Je pourrais reprendre à mon compte chacun de ces mots. Et je voudrais rappeler que nous sommes nombreux dans ce cas. Que les vociférations des extrêmes ne dominent le discours que par la force de notre silence. Qu’il nous appartient de n’être pas qu’une majorité silencieuse. Alors que les réseaux sociaux nous harcèlent jusqu’à l’écœurement d’injonctions à l’empathie pour l’un ou l’autre camp, il est important de se rappeler que la réalité est rarement binaire, que les bons et les méchants, c’est du Disney, mais que la réalité est un peu plus complexe. Dans la république des sondages, dans un monde gouverné par la majorité, l’optimum politique tend vers une polarisation entre deux camps. Chaque problème nous est alors présenté, avec la complicité des médias, comme un choix entre les deux termes d’une alternative. En général, ce type d’alternative simpliste est le signe que le débat est d’emblée mal posé. C’est-à-dire qu’on oppose souvent deux avis quand l’un et l’autre peuvent très bien avoir tort, ou raison. De deux choses l’une, choisissez donc plutôt la troisième : au lieu de participer à un rapport de force, cherchez des solutions.

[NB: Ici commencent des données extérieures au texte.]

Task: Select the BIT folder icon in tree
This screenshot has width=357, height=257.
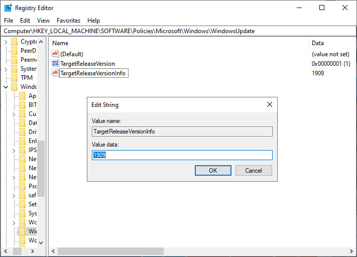Action: click(22, 105)
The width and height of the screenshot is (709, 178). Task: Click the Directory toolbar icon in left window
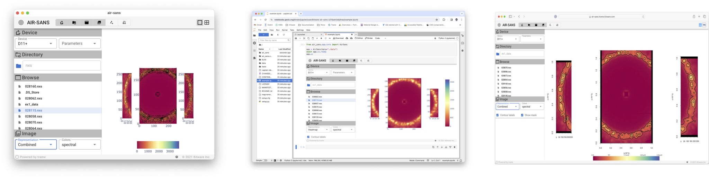[74, 22]
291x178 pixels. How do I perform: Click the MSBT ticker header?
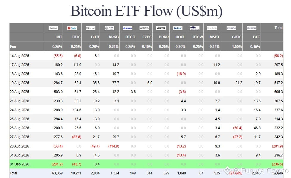click(215, 37)
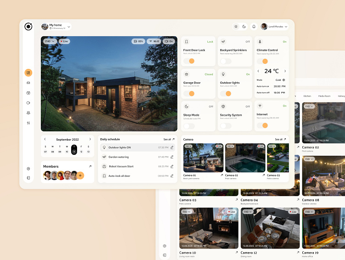The height and width of the screenshot is (260, 345).
Task: Toggle the Backyard Sprinklers switch
Action: click(226, 61)
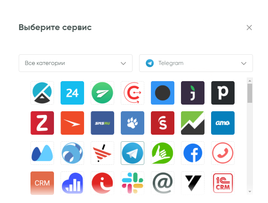Choose the Telegram service tile
268x203 pixels.
[133, 153]
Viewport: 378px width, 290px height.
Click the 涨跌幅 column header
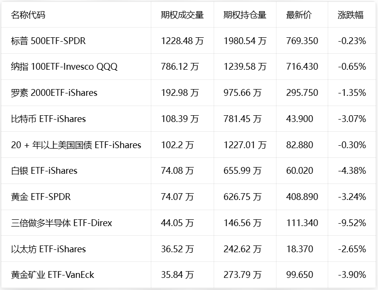350,15
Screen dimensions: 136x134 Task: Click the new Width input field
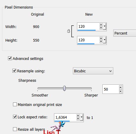tap(89, 27)
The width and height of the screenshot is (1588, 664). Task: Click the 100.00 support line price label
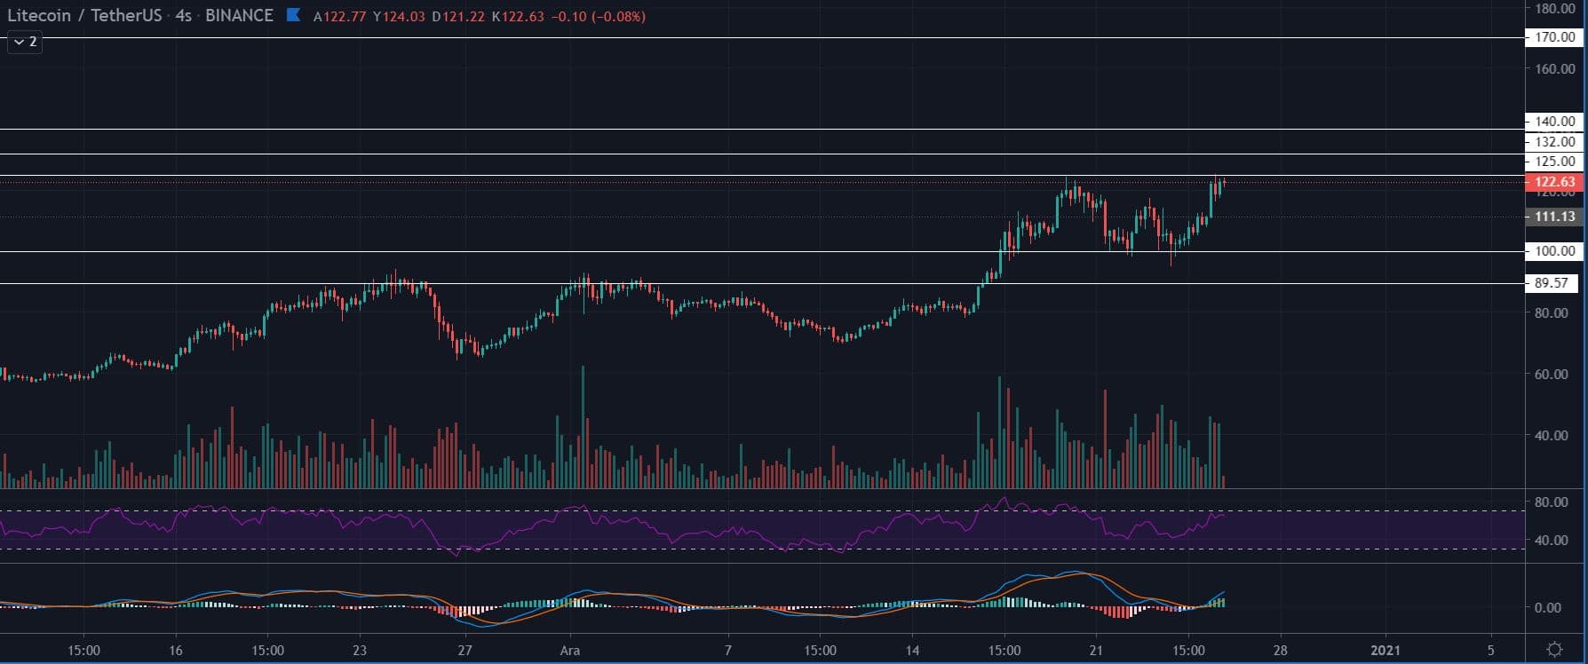coord(1554,251)
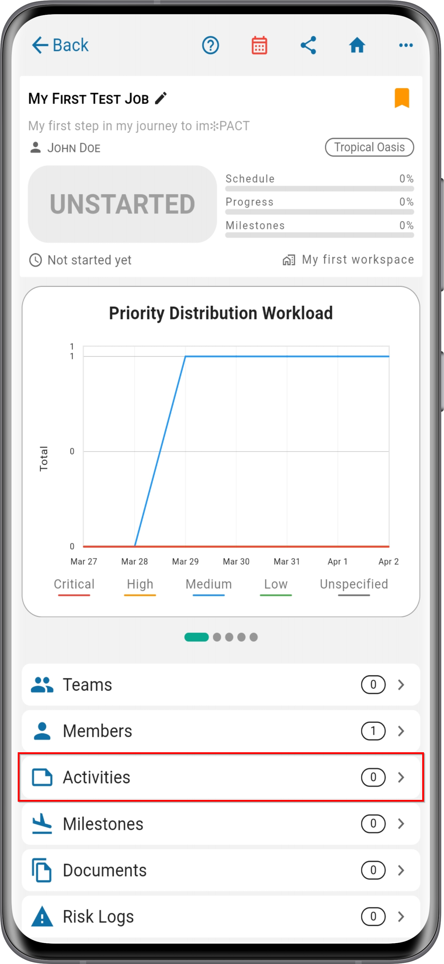Click the Tropical Oasis tag chip
This screenshot has width=444, height=964.
tap(369, 147)
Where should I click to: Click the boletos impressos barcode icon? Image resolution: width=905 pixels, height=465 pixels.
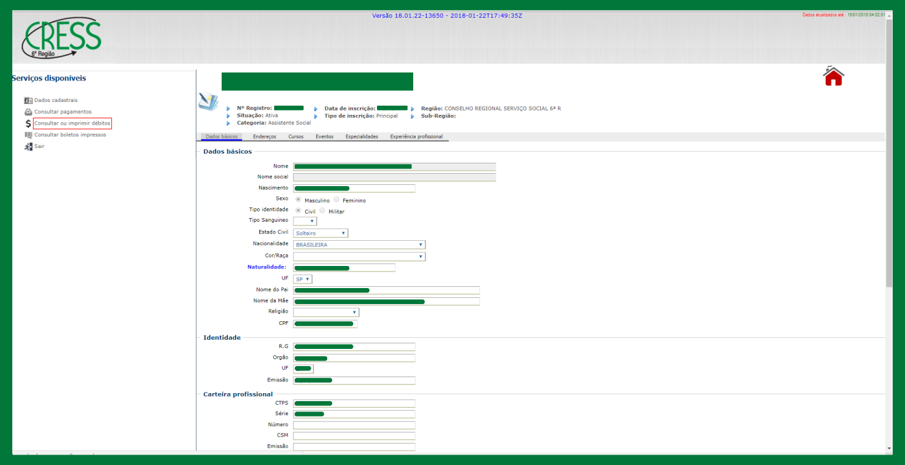point(28,135)
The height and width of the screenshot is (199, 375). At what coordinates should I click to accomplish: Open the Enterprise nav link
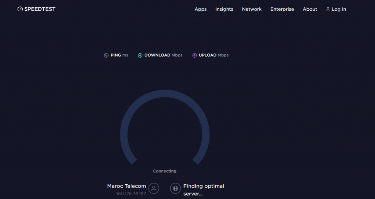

Aujourd’hui, donc, nous fêtons Pessah, la Pâque juive que Delphine Horvilleur nous invite à célébrer comme la fête de “Pas-que”, un moment où on pourrait se rappeler qu’on n’est pas que juif, pas que français, etc. Abraham, qui fonde le judaïsme, est chaldéen, Moïse, qui guide le peuple hébreu hors d’Egypte, est égyptien, Jésus est juif. Nos identités sont donc toujours multiples et que ceux qui veulent nous enfermer dans une seule identité n’ont jamais de bonnes intentions. Nous sommes des agrégats identitaires, connectés aux autres de mille manières différentes, et la conscience de cette multiplicité est sans doute le meilleur antidote aux identités meurtrières du fanatisme.

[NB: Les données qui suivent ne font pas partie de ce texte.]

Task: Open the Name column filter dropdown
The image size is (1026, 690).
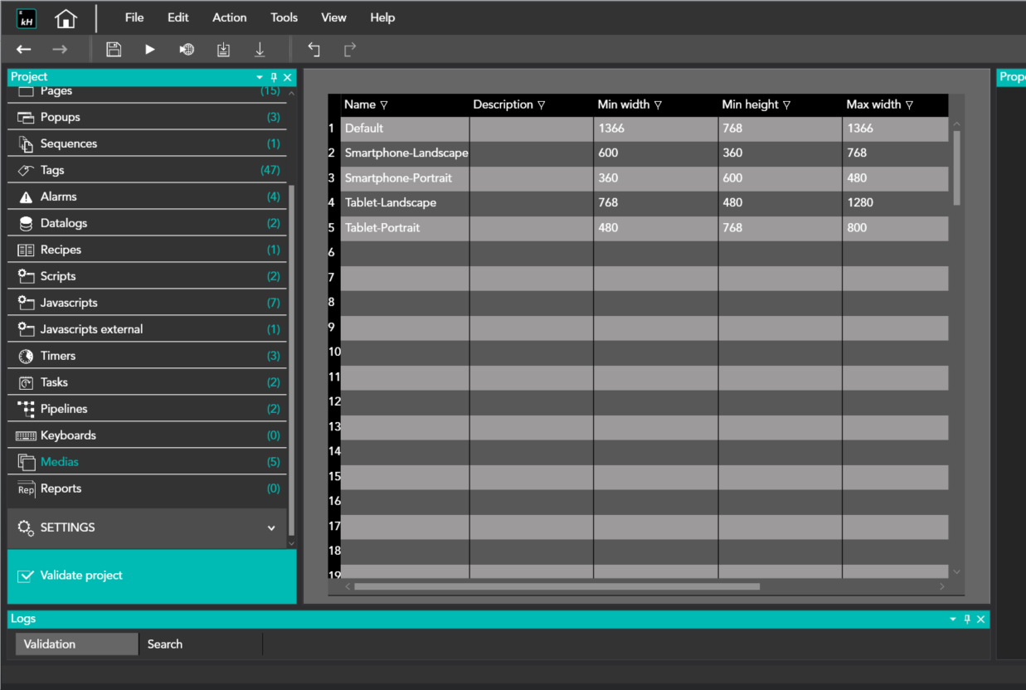Action: 384,105
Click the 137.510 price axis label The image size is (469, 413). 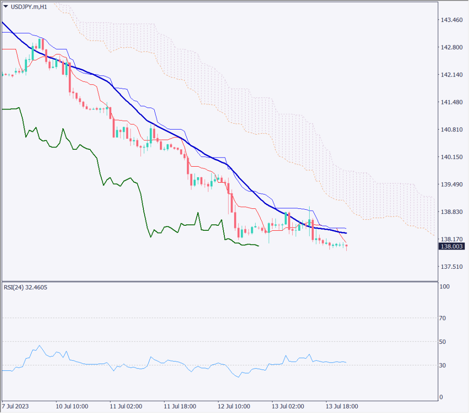pyautogui.click(x=451, y=267)
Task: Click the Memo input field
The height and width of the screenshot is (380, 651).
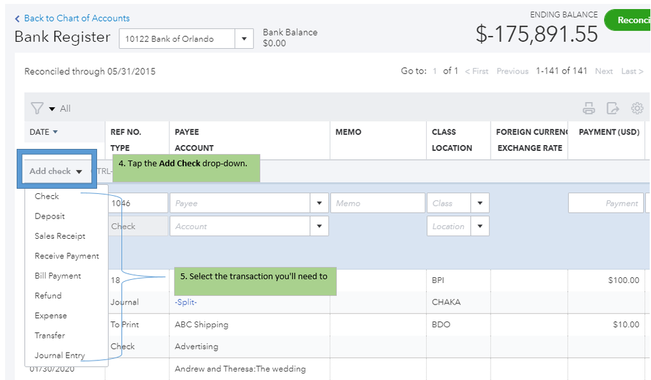Action: click(x=377, y=203)
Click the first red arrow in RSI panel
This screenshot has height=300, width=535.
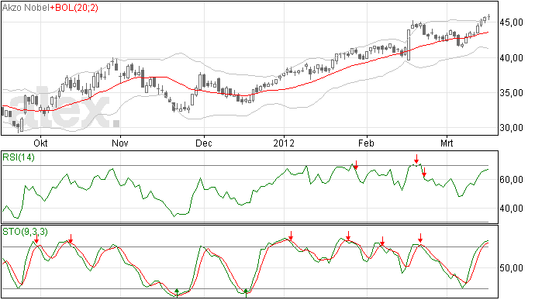coord(356,165)
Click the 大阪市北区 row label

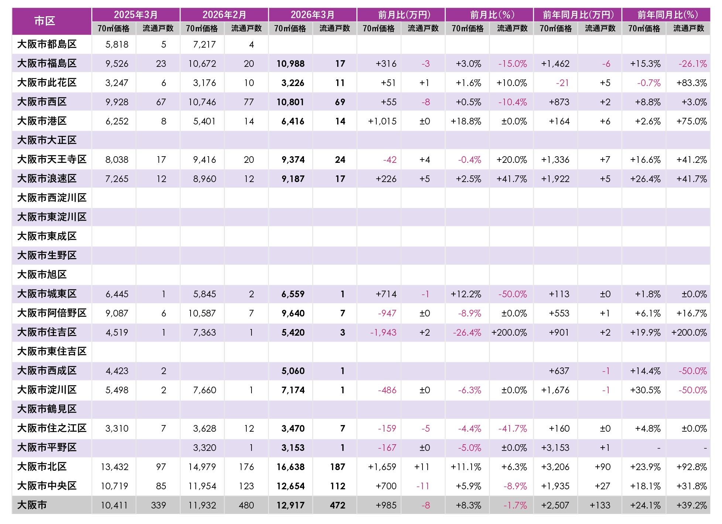coord(42,467)
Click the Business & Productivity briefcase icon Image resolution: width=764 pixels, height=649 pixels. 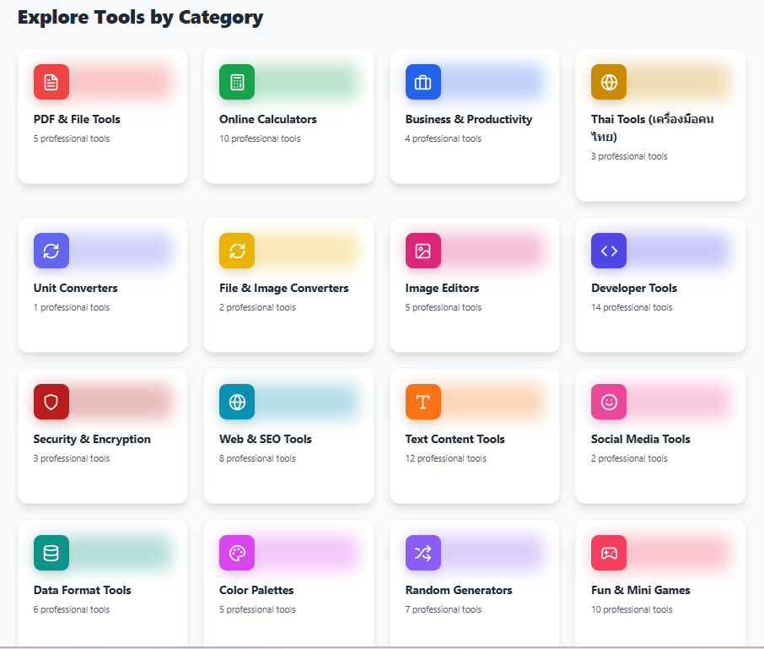click(422, 82)
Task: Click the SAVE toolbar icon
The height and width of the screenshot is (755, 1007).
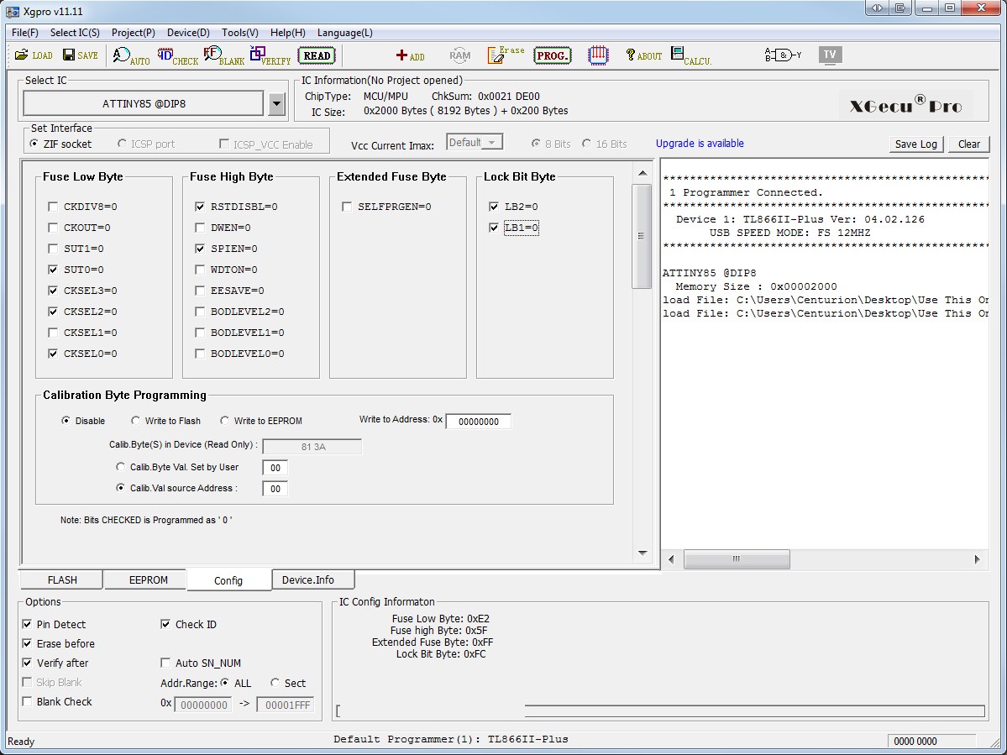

J’invite donc chacun d’entre vous, s’il le souhaite, à prendre place à nos côtés pour partager ce que cette cérémonie a de singulier pour vous. C’est la signification de la chaise que j’ai demandé de rajouter entre nous, qui officions aujourd’hui, pour que quiconque puisse s’y poser, venir remplir cet espace vide, ce wiki, pour partager un peu de ce qu’Henri et sa génération vous ont transmis, selon vous, comment ça résonne ou dissonne avec le reste de vos identités et ce qu’à votre tour vous souhaiteriez transmettre — ou pas — lors de ce seder de Pas-que.